Does Your Slow Cooker Actually Save Money on Electricity?
Slow cookers and Instant Pots are famous for hands-off convenience, but most people never stop to ask: what does it actually cost in electricity to run one all day? The answer might surprise you — and compared to a conventional oven, the difference per meal is often dramatic.
How Slow Cooker Energy Cost Is Calculated
Electricity cost depends on two factors: how much power a device draws (measured in watts) and how long it runs. The formula is straightforward:
Cost = (Watts ÷ 1,000) × Hours × Rate per kWh
A typical slow cooker runs between 150 W on low and 300 W on high. Running a 200 W cooker for 8 hours at the U.S. average rate of around $0.16/kWh costs about $0.26 per meal. A conventional oven drawing 2,400 W for 1.5 hours costs roughly $0.58 for the same result — more than twice as much.
Typical Wattages to Use
- Small slow cooker (1.5–2 qt): 120–150 W
- Medium slow cooker (3.5–5 qt): 180–240 W
- Large slow cooker (6–8 qt): 250–320 W
- Instant Pot / multi-cooker: 700–1,000 W (but cook time is 1–2 hours, not 8)
- Conventional oven: 2,000–2,400 W
- Convection oven: 1,500–1,800 W
Check the label on the bottom of your appliance or the product manual for the exact wattage. Your electricity rate appears on your monthly utility bill — the U.S. national average is approximately $0.16/kWh as of 2025, though costs vary widely by state.
Instant Pot vs. Slow Cooker vs. Oven
An Instant Pot uses more watts than a slow cooker but finishes in a fraction of the time. A pot roast that takes 8 hours on low in a slow cooker might take 60–90 minutes under pressure. Running a 1,000 W Instant Pot for 1.5 hours costs about $0.24 — nearly as cheap as a slow cooker and far cheaper than the oven. The calculator above lets you compare any two appliances side by side.

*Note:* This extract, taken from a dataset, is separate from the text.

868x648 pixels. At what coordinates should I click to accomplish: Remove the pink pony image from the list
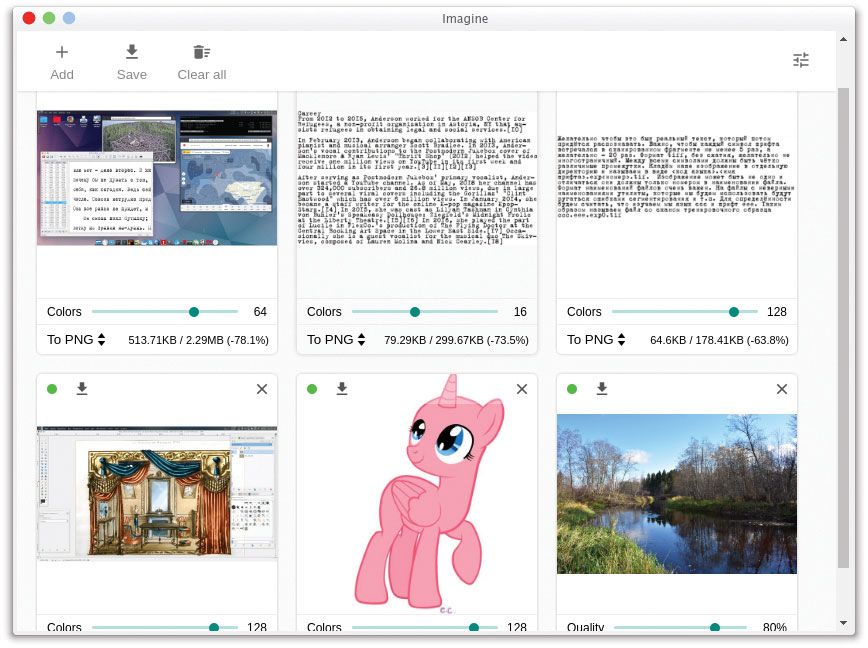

How Much Could You Save Per Year?
If you swap one oven meal per week for a slow cooker meal and save $0.35 each time, you save roughly $18 per year on electricity alone. Over a decade that is $180 — plus the oven's extra heat load in summer can raise air conditioning costs further. The savings are modest but real, and stacking them with other small habits adds up.